Logo APESA AG

Turnierregeln für das Schachspiel

Giant-Chess für Schachturnieren, die Regeln an Turnieren

Giant-Chess an Schachturnieren

Manch einer fragt sich, wie man die grossen Schachfiguren bewegt? Und vor allem wie wird mit den Riesen-Schachfiguren an Turnieren gespielt? Der gewaltige Vorteil von Riesenschachfiguren liegt in der Grösse der Figuren. Denn bei einer Figurengrösse von 120 cm können rund um das Schachfeld sehr viele Zuschauer platziert werden. Die Zuschauer können das Schachspiel dank den grossen Figuren sehr gut beobachten.
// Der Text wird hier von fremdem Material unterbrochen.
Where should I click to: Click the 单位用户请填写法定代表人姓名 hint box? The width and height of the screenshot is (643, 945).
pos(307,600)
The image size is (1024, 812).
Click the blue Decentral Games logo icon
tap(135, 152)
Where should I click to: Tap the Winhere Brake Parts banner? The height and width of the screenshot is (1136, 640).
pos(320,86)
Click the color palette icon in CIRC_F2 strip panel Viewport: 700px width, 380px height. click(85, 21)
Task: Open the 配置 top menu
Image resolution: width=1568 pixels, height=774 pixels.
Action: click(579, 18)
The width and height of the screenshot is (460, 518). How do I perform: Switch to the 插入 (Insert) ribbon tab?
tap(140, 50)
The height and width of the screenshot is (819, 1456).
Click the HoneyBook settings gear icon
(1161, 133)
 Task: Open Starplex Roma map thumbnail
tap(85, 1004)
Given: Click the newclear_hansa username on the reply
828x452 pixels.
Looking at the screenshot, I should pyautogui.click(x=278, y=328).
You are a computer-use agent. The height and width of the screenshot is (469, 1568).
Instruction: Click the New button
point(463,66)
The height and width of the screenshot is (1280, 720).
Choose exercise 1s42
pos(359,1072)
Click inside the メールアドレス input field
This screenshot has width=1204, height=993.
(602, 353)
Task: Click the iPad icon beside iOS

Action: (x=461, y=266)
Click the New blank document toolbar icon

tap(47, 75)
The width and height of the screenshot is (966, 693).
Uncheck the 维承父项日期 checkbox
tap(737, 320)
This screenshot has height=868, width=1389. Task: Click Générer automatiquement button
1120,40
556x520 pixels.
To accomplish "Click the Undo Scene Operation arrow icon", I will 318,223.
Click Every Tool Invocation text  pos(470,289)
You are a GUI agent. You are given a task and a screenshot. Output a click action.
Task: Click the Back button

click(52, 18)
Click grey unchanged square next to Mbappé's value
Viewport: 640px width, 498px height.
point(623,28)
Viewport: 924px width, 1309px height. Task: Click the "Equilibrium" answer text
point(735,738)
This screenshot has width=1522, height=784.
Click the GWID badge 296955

Die Turnierspieler spielen am Rande des Schachfeldes auf einem Giant Chess Schachtisch. Die Positionen werden jeweils den Giant Chess Movern zugerufen. Dabei werden jeweils zwei Giant Chess Mover eingesetzt. Die Mover bestehen aus zwei Männern, welche den entsprechenden Spielzug auf das grosse Feld übertragen. Dieses „moven“, bewegen der Schachfiguren erfolgt, indem die Figuren entweder zu zweit getragen oder seitlich gerollt werden. Allein schon das Verstellen der Schachfiguren durch die Mover ist imposant. Mit grossen Schachfiguren können mehr Leute gleichzeitig an einem Spiel teilnehmen ohne dass ein Videowall, Beamer oder ähnliche Technik montiert werden muss.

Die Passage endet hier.